(Collected data entries)
• • • • • • •

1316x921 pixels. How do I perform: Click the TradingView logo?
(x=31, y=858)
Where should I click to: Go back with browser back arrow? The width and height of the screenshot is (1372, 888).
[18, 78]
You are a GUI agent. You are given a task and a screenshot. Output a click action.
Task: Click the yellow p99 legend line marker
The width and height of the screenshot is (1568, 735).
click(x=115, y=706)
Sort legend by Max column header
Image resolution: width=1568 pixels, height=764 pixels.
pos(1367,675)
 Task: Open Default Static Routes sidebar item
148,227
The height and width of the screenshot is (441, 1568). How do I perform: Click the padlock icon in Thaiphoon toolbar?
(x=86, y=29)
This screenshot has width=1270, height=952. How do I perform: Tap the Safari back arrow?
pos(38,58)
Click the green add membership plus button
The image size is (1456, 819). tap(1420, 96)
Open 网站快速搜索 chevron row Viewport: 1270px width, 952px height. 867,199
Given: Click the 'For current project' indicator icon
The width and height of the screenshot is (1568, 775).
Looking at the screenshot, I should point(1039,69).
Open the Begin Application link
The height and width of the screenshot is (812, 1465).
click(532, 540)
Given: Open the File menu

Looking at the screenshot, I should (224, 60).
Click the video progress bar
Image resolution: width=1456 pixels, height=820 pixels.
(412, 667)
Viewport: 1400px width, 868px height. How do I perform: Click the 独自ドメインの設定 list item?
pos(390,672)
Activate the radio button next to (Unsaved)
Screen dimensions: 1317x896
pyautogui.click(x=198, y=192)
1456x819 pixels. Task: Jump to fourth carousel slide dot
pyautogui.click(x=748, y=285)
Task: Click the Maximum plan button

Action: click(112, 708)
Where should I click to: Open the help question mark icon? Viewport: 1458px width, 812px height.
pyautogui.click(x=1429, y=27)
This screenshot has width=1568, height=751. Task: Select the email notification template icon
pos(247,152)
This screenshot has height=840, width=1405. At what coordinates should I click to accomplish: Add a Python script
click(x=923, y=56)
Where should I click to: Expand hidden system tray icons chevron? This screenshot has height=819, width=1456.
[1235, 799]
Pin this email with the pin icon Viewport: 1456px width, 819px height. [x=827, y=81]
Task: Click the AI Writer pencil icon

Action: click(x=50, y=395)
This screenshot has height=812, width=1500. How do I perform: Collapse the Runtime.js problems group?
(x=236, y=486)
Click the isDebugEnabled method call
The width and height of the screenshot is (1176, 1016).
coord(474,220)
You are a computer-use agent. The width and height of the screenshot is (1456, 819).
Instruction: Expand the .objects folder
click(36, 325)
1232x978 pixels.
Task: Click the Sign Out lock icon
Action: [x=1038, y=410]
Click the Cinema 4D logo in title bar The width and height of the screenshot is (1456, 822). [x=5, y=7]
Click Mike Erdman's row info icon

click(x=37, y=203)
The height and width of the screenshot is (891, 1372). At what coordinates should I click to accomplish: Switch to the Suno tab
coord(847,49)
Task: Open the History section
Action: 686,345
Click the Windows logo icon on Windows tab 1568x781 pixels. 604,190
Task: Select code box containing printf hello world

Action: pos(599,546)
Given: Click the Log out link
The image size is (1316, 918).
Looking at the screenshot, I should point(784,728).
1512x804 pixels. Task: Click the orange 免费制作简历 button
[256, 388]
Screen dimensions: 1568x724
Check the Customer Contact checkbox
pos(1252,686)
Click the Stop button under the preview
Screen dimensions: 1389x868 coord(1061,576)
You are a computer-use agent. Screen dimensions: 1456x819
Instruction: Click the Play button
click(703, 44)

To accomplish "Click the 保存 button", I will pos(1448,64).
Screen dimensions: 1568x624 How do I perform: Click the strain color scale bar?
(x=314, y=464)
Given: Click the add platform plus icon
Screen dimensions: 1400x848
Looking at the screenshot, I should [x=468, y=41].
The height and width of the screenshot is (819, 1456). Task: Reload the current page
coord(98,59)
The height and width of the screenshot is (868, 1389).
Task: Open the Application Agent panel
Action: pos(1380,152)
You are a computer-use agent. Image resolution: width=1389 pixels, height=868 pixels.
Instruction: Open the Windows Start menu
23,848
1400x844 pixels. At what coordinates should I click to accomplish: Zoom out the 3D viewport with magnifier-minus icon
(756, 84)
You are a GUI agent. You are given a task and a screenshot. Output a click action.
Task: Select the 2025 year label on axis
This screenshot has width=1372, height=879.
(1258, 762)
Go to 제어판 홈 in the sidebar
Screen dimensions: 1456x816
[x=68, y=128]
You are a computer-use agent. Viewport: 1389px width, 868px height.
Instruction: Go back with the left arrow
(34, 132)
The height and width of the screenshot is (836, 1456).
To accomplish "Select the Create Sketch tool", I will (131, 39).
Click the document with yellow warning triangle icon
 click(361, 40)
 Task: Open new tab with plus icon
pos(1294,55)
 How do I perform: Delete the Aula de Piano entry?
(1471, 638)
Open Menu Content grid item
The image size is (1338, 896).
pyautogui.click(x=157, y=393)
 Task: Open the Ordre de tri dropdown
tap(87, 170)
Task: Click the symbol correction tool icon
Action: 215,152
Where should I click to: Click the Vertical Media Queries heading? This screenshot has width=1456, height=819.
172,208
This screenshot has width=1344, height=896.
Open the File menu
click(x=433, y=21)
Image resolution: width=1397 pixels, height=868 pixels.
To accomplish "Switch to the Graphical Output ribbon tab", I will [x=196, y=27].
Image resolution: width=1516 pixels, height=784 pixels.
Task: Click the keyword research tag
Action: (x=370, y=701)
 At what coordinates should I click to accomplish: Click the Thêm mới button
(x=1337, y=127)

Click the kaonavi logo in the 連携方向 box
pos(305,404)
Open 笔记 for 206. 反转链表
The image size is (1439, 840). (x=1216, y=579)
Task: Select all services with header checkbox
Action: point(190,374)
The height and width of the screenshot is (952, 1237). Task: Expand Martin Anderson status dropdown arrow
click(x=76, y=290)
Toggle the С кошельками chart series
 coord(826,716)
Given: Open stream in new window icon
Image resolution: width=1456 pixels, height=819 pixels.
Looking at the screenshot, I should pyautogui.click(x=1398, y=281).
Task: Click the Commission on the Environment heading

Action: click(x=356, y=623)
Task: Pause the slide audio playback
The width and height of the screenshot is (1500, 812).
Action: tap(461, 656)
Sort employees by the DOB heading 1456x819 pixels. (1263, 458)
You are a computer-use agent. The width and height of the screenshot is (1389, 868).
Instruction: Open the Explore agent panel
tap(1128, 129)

• • • • • • •

Your task ▸ Begin at the line that has "Task: Select code" in the entries above; stop after the line that has "You are a computer-use agent. Viewport: 1389px". Transcribe exactly those lines and no others.

Answer to this exercise ▸
Task: Select code box containing printf hello world

Action: pos(599,546)
Given: Click the Log out link
The image size is (1316, 918).
Looking at the screenshot, I should point(784,728).
1512x804 pixels. Task: Click the orange 免费制作简历 button
[256, 388]
Screen dimensions: 1568x724
Check the Customer Contact checkbox
pos(1252,686)
Click the Stop button under the preview
Screen dimensions: 1389x868 coord(1061,576)
You are a computer-use agent. Screen dimensions: 1456x819
Instruction: Click the Play button
click(703, 44)

To accomplish "Click the 保存 button", I will pos(1448,64).
Screen dimensions: 1568x624 How do I perform: Click the strain color scale bar?
(x=314, y=464)
Given: Click the add platform plus icon
Screen dimensions: 1400x848
Looking at the screenshot, I should [x=468, y=41].
The height and width of the screenshot is (819, 1456). Task: Reload the current page
coord(98,59)
The height and width of the screenshot is (868, 1389).
Task: Open the Application Agent panel
Action: pos(1380,152)
You are a computer-use agent. Image resolution: width=1389 pixels, height=868 pixels.
Instruction: Open the Windows Start menu
23,848
1400x844 pixels. At what coordinates should I click to accomplish: Zoom out the 3D viewport with magnifier-minus icon
(756, 84)
You are a GUI agent. You are given a task and a screenshot. Output a click action.
Task: Select the 2025 year label on axis
This screenshot has width=1372, height=879.
(1258, 762)
Go to 제어판 홈 in the sidebar
Screen dimensions: 1456x816
[x=68, y=128]
You are a computer-use agent. Viewport: 1389px width, 868px height.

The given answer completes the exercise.